**Stored data entries**
■ ■ ■ ■ ■ ■ ■

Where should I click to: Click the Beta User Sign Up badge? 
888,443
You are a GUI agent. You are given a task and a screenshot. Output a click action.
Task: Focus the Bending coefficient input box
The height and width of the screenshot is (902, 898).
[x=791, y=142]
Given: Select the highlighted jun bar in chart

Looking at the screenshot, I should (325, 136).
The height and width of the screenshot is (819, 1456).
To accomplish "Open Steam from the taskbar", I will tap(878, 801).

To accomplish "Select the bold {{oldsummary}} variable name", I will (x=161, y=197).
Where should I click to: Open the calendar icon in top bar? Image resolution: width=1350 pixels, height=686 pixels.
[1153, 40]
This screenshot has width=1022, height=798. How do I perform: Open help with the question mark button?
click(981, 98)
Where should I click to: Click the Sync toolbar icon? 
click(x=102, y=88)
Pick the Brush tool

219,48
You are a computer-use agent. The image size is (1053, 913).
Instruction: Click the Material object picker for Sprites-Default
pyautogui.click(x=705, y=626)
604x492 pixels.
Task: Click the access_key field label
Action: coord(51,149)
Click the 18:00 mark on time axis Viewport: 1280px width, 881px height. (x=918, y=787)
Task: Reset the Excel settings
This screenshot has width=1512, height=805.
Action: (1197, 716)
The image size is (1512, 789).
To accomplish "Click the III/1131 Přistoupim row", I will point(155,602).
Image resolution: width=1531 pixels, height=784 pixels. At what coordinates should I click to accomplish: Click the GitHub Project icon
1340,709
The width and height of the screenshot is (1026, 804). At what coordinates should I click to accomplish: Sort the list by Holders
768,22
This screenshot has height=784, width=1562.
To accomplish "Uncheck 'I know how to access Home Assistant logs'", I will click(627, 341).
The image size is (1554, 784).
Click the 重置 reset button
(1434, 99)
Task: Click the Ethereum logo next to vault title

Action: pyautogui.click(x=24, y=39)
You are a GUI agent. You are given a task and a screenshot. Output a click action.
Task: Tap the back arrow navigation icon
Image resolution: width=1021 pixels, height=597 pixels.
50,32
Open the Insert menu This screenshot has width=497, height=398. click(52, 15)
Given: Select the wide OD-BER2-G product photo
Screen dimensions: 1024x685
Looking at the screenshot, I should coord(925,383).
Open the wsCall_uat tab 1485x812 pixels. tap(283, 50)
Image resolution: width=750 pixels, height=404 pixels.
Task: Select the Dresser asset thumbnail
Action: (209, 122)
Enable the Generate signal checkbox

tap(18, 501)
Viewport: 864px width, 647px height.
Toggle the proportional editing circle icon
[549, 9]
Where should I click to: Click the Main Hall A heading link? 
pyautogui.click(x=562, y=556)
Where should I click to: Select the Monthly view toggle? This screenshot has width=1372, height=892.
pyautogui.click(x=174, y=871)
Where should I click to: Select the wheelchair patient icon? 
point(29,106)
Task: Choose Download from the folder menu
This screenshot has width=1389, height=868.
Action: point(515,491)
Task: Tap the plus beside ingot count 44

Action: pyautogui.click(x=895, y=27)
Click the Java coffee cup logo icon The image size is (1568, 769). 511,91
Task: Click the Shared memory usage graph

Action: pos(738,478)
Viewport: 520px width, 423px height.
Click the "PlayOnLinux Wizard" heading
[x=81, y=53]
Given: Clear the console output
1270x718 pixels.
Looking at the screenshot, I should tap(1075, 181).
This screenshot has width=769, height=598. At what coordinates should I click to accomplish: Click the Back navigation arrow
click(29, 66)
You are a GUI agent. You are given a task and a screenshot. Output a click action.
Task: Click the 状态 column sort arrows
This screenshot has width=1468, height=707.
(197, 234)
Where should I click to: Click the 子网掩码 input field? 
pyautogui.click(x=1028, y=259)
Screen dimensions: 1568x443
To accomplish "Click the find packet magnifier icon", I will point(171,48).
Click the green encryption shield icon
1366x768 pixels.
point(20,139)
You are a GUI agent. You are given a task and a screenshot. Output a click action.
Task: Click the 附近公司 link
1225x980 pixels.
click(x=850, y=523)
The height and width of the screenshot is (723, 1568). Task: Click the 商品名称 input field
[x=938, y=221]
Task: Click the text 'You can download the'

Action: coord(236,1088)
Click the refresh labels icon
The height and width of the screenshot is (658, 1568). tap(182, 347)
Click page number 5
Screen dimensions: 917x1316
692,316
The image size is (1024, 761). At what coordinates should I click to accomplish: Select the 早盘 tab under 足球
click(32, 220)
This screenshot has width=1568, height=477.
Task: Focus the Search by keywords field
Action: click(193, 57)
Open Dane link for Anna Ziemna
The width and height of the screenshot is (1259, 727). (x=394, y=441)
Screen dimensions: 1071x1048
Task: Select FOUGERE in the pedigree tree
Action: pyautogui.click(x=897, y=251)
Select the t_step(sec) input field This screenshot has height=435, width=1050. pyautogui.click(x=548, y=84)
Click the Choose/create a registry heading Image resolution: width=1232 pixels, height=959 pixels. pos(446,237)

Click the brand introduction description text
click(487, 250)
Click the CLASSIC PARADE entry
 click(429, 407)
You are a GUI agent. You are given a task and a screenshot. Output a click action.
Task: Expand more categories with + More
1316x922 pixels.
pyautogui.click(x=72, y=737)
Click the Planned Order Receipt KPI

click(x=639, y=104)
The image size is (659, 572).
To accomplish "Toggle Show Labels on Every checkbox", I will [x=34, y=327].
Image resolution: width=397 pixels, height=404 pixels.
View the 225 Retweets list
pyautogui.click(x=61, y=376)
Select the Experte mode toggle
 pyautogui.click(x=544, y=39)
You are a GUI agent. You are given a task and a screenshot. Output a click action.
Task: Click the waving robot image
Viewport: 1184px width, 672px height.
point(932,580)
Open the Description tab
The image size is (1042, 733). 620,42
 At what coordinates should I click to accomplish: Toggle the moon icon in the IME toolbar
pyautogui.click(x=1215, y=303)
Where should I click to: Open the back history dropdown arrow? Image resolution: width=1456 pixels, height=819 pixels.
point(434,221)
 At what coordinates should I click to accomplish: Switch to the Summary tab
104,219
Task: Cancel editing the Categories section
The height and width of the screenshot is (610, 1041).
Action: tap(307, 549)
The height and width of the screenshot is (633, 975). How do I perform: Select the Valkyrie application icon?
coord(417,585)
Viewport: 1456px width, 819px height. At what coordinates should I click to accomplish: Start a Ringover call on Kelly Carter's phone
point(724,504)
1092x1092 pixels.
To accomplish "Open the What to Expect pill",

■ ■ ■ ■ ■ ■ ■

**WHAT YOU ARE ASKED TO DO**
Rewrite the data above, putting "Which spot should I click to" in place of every "Where should I click to" and leaving everything else as it is.

**RESULT**
Which spot should I click to: Click the Beta User Sign Up badge? 
888,443
You are a GUI agent. You are given a task and a screenshot. Output a click action.
Task: Focus the Bending coefficient input box
The height and width of the screenshot is (902, 898).
[x=791, y=142]
Given: Select the highlighted jun bar in chart

Looking at the screenshot, I should (325, 136).
The height and width of the screenshot is (819, 1456).
To accomplish "Open Steam from the taskbar", I will tap(878, 801).

To accomplish "Select the bold {{oldsummary}} variable name", I will (x=161, y=197).
Which spot should I click to: Open the calendar icon in top bar? Image resolution: width=1350 pixels, height=686 pixels.
[1153, 40]
This screenshot has width=1022, height=798. How do I perform: Open help with the question mark button?
click(981, 98)
Which spot should I click to: Click the Sync toolbar icon? 
click(x=102, y=88)
Pick the Brush tool

219,48
You are a computer-use agent. The image size is (1053, 913).
Instruction: Click the Material object picker for Sprites-Default
pyautogui.click(x=705, y=626)
604x492 pixels.
Task: Click the access_key field label
Action: coord(51,149)
Click the 18:00 mark on time axis Viewport: 1280px width, 881px height. (x=918, y=787)
Task: Reset the Excel settings
This screenshot has width=1512, height=805.
Action: (1197, 716)
The image size is (1512, 789).
To accomplish "Click the III/1131 Přistoupim row", I will point(155,602).
Image resolution: width=1531 pixels, height=784 pixels. At what coordinates should I click to accomplish: Click the GitHub Project icon
1340,709
The width and height of the screenshot is (1026, 804). At what coordinates should I click to accomplish: Sort the list by Holders
768,22
This screenshot has height=784, width=1562.
To accomplish "Uncheck 'I know how to access Home Assistant logs'", I will click(627, 341).
The image size is (1554, 784).
Click the 重置 reset button
(1434, 99)
Task: Click the Ethereum logo next to vault title

Action: pyautogui.click(x=24, y=39)
You are a GUI agent. You are given a task and a screenshot. Output a click action.
Task: Tap the back arrow navigation icon
Image resolution: width=1021 pixels, height=597 pixels.
50,32
Open the Insert menu This screenshot has width=497, height=398. click(52, 15)
Given: Select the wide OD-BER2-G product photo
Screen dimensions: 1024x685
Looking at the screenshot, I should coord(925,383).
Open the wsCall_uat tab 1485x812 pixels. tap(283, 50)
Image resolution: width=750 pixels, height=404 pixels.
Task: Select the Dresser asset thumbnail
Action: (209, 122)
Enable the Generate signal checkbox

tap(18, 501)
Viewport: 864px width, 647px height.
Toggle the proportional editing circle icon
[549, 9]
Which spot should I click to: Click the Main Hall A heading link? 
pyautogui.click(x=562, y=556)
Which spot should I click to: Select the Monthly view toggle? This screenshot has width=1372, height=892.
pyautogui.click(x=174, y=871)
Which spot should I click to: Select the wheelchair patient icon? 
point(29,106)
Task: Choose Download from the folder menu
This screenshot has width=1389, height=868.
Action: point(515,491)
Task: Tap the plus beside ingot count 44

Action: pyautogui.click(x=895, y=27)
Click the Java coffee cup logo icon The image size is (1568, 769). 511,91
Task: Click the Shared memory usage graph

Action: pos(738,478)
Viewport: 520px width, 423px height.
Click the "PlayOnLinux Wizard" heading
[x=81, y=53]
Given: Clear the console output
1270x718 pixels.
Looking at the screenshot, I should tap(1075, 181).
This screenshot has width=769, height=598. At what coordinates should I click to accomplish: Click the Back navigation arrow
click(29, 66)
You are a GUI agent. You are given a task and a screenshot. Output a click action.
Task: Click the 状态 column sort arrows
This screenshot has width=1468, height=707.
(197, 234)
Which spot should I click to: Click the 子网掩码 input field? 
pyautogui.click(x=1028, y=259)
Screen dimensions: 1568x443
To accomplish "Click the find packet magnifier icon", I will point(171,48).
Click the green encryption shield icon
1366x768 pixels.
point(20,139)
You are a GUI agent. You are given a task and a screenshot. Output a click action.
Task: Click the 附近公司 link
1225x980 pixels.
click(x=850, y=523)
The height and width of the screenshot is (723, 1568). Task: Click the 商品名称 input field
[x=938, y=221]
Task: Click the text 'You can download the'

Action: coord(236,1088)
Click the refresh labels icon
The height and width of the screenshot is (658, 1568). tap(182, 347)
Click page number 5
Screen dimensions: 917x1316
692,316
The image size is (1024, 761). At what coordinates should I click to accomplish: Select the 早盘 tab under 足球
click(32, 220)
This screenshot has width=1568, height=477.
Task: Focus the Search by keywords field
Action: click(193, 57)
Open Dane link for Anna Ziemna
The width and height of the screenshot is (1259, 727). (x=394, y=441)
Screen dimensions: 1071x1048
Task: Select FOUGERE in the pedigree tree
Action: pyautogui.click(x=897, y=251)
Select the t_step(sec) input field This screenshot has height=435, width=1050. pyautogui.click(x=548, y=84)
Click the Choose/create a registry heading Image resolution: width=1232 pixels, height=959 pixels. pos(446,237)

Click the brand introduction description text
click(487, 250)
Click the CLASSIC PARADE entry
 click(429, 407)
You are a GUI agent. You are given a task and a screenshot. Output a click action.
Task: Expand more categories with + More
1316x922 pixels.
pyautogui.click(x=72, y=737)
Click the Planned Order Receipt KPI

click(x=639, y=104)
The image size is (659, 572).
To accomplish "Toggle Show Labels on Every checkbox", I will [x=34, y=327].
Image resolution: width=397 pixels, height=404 pixels.
View the 225 Retweets list
pyautogui.click(x=61, y=376)
Select the Experte mode toggle
 pyautogui.click(x=544, y=39)
You are a GUI agent. You are given a task and a screenshot. Output a click action.
Task: Click the waving robot image
Viewport: 1184px width, 672px height.
point(932,580)
Open the Description tab
The image size is (1042, 733). 620,42
 At what coordinates should I click to accomplish: Toggle the moon icon in the IME toolbar
pyautogui.click(x=1215, y=303)
Which spot should I click to: Open the back history dropdown arrow? Image resolution: width=1456 pixels, height=819 pixels.
point(434,221)
 At what coordinates should I click to accomplish: Switch to the Summary tab
104,219
Task: Cancel editing the Categories section
The height and width of the screenshot is (610, 1041).
Action: tap(307, 549)
The height and width of the screenshot is (633, 975). How do I perform: Select the Valkyrie application icon?
coord(417,585)
Viewport: 1456px width, 819px height. At what coordinates should I click to accomplish: Start a Ringover call on Kelly Carter's phone
point(724,504)
1092x1092 pixels.
To accomplish "Open the What to Expect pill",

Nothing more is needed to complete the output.